Op de laatste bladzijden van De laatste deur roept Jeroen Brouwers zijn laatste ontmoeting met Joost Zwagerman in herinnering. Een half jaar voor zijn zelfgekozen dood sprak hij Brouwers toe in Antwerpen, bij diens 75ste verjaardag. In Zwagermans hommage – voorgedragen ‘in een pilaar van licht dat alleen hem bescheen en in een zuchtloze stilte zo diep als de dood’ – ging hij terug naar een beslissend gesprek dat de twee meer dan tien jaar eerder bij Brouwers thuis hadden gehad. Zwagerman kwam hem interviewen voor zijn essaybundel Door eigen hand (2004). Dat boek moest vooral gaan over de emoties van de nabestaanden van een zelfmoordenaar. Dat waren toch ‘mede-slachtoffers’, betoogde Zwagerman, en Brouwers moest daarvan kunnen meepraten, aangezien hij al een halve eeuw met het onderwerp bezig was.
Het begon met een vriendin die zich van het leven beroofde, daarna waren er bevriende schrijvers die datzelfde deden.
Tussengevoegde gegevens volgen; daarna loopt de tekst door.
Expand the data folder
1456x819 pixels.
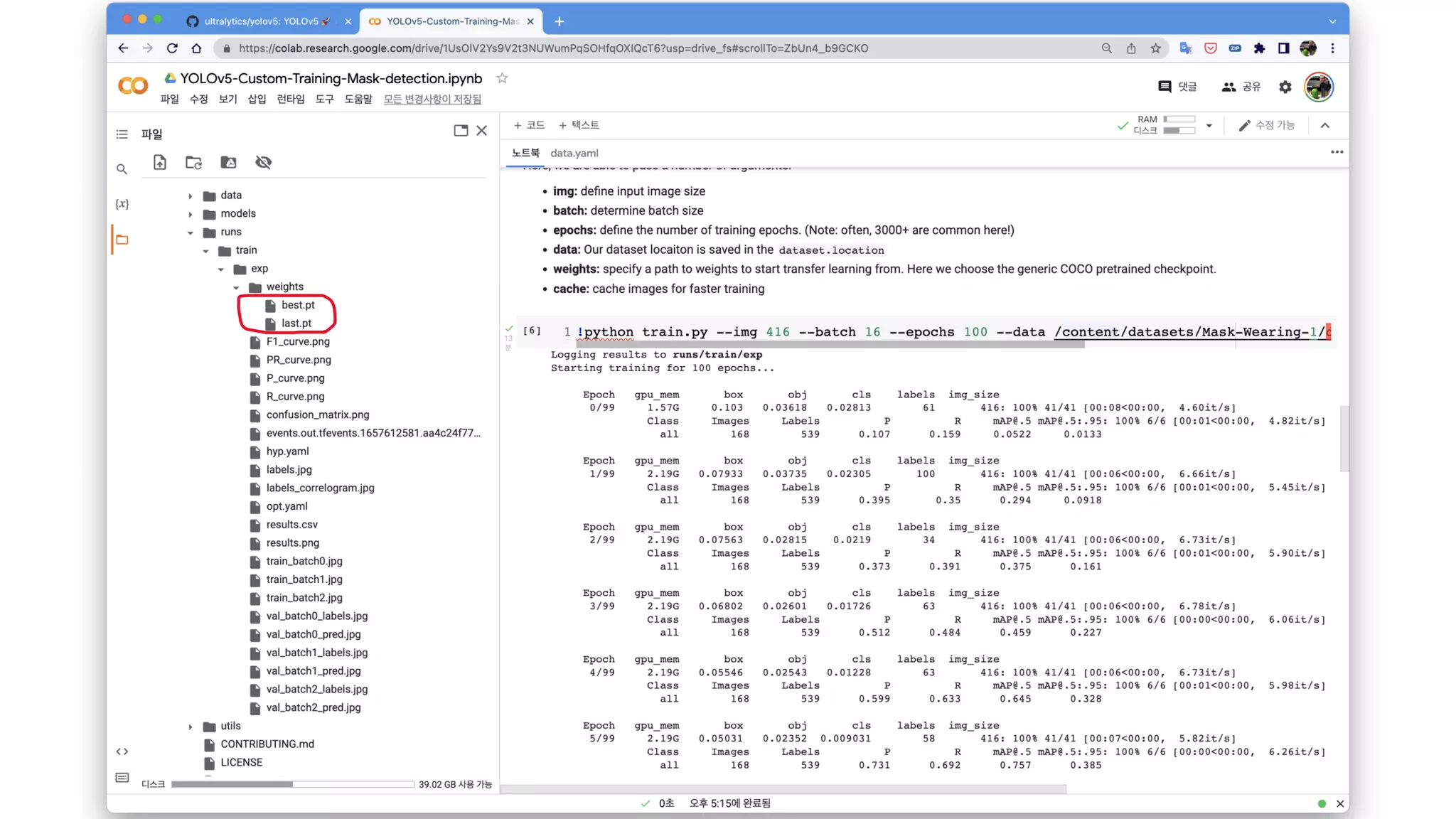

Brouwers verdiepte zich zo uitvoerig in de levens en oeuvres van de schrijver-zelfmoordenaars dat het werk dat hij er in 1983 over uitbracht, De laatste deur, ook wel Jeroen Brouwers’ ‘dissertatie’ werd genoemd.
Nee, in dat ‘mede-slachtofferschap’ van Zwagerman (wiens vader een zelfmoordpoging deed, zij het mislukt) geloofde Brouwers niet, en hij vertelde hem dat: ‘Mijn ontzetting bij de zelfmoord van een dierbare geldt niet mijzelf, maar de zelfmoordenaar: mijn emotie bestaat uit deernis, tegelijkertijd laat ik waar mogelijk alle begrip voor zijn daad tot me toe en heb ik er geen oordeel over.’
Deernis: een echt Brouwers-woord en een bijkans vergeten deugd, die in dit graftombe-dikke werk met verve wordt beoefend. Of hij nu over Menno ter Braak schrijft, over Nanne Tepper of over Jan Arends, zijn methode is altijd dezelfde: niet strikt wetenschappelijk, maar ook weer niet louter literair of persoonlijk gekleurd. Hij verdiept zich uitvoerig in de nagelaten oeuvres, raadpleegt zo mogelijk vrienden, nabestaanden en getuigen, leest interviews en schetst dan het betreffende tragische leven. Hij is objectief – hij vertrekt vaak vanuit de vaste coördinaten als geboortejaar en -plaats – zonder koel te zijn, integendeel, elke alinea ademt een sfeer van begaan-zijn, van compassie, ja, deernis.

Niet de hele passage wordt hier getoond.